OP, I’m a similar age to you and unfortunately there’s a lot of women over 35 in a similar position of not been able to find a man they feel matches their standards or interests.

I’m in a relationship again but when I was using OLD I found overall I had more luck with men a bit younger than me - early to mid 30s who had never been married . I feel you on the men out for sex, the way my profile is written it deters a lot of those, but a few of them can be so blatant. It’s like they want unpaid sex workers?! Add to that the problem of a lot of men you meet on dating apps or even in a bar or on holiday etc are in relationships /married . It’s always a telltale sign when a man is using a made up profile name on an app 🤦‍♀️ they estimate over half of all men on apps are not single! It’s not easy at all out there apps or not.
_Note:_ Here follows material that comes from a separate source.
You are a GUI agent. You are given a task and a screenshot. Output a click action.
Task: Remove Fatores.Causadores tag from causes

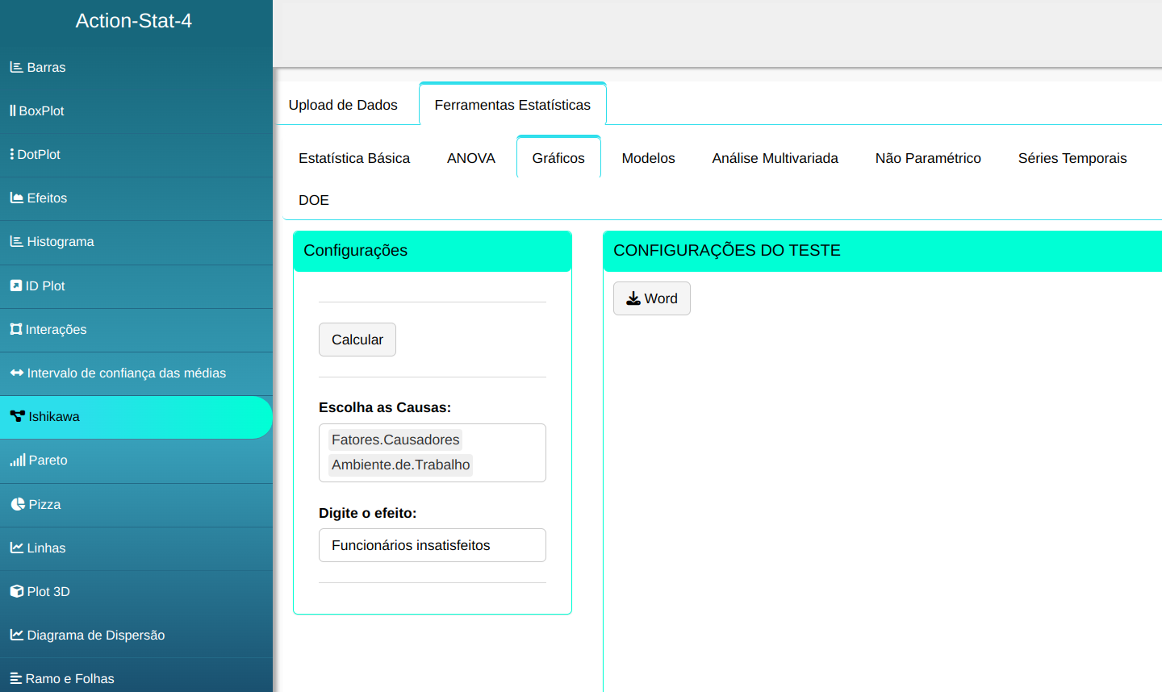click(395, 440)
But more optimistically, I do know people who have found love and started marriages and had kids in their early to mid 40s.

notanotherrokabag · 25/05/2024 22:15

datingqss · 25/05/2024 22:07

Ok now I know you're talking crap.

I'm talking about egg freezing, not embryo freezing - don't know the figures on that. I guess you could do embryo freezing with donor sperm. But ask for solid evidence on the percentage that ends with a live baby.

datingqss · 25/05/2024 22:15

Crepester thank you for sharing and your positivity
I am glad you found someone - how did you meet?

OP posts:
notanotherrokabag · 25/05/2024 22:15

datingqss · 25/05/2024 22:12

It sounds like it, because it is. This is meant to be a supportive forum. Not for bitchy comments.

OK fine. Keep going OP, it'll all be great, you'll find an amazing man and have loads of kids with him.

datingqss · 25/05/2024 22:15

notanotherrokabag · 25/05/2024 22:15

I'm talking about egg freezing, not embryo freezing - don't know the figures on that. I guess you could do embryo freezing with donor sperm. But ask for solid evidence on the percentage that ends with a live baby.

Yes, thanks I know what I am doing. I am not asking you for your advice or bitchy comments.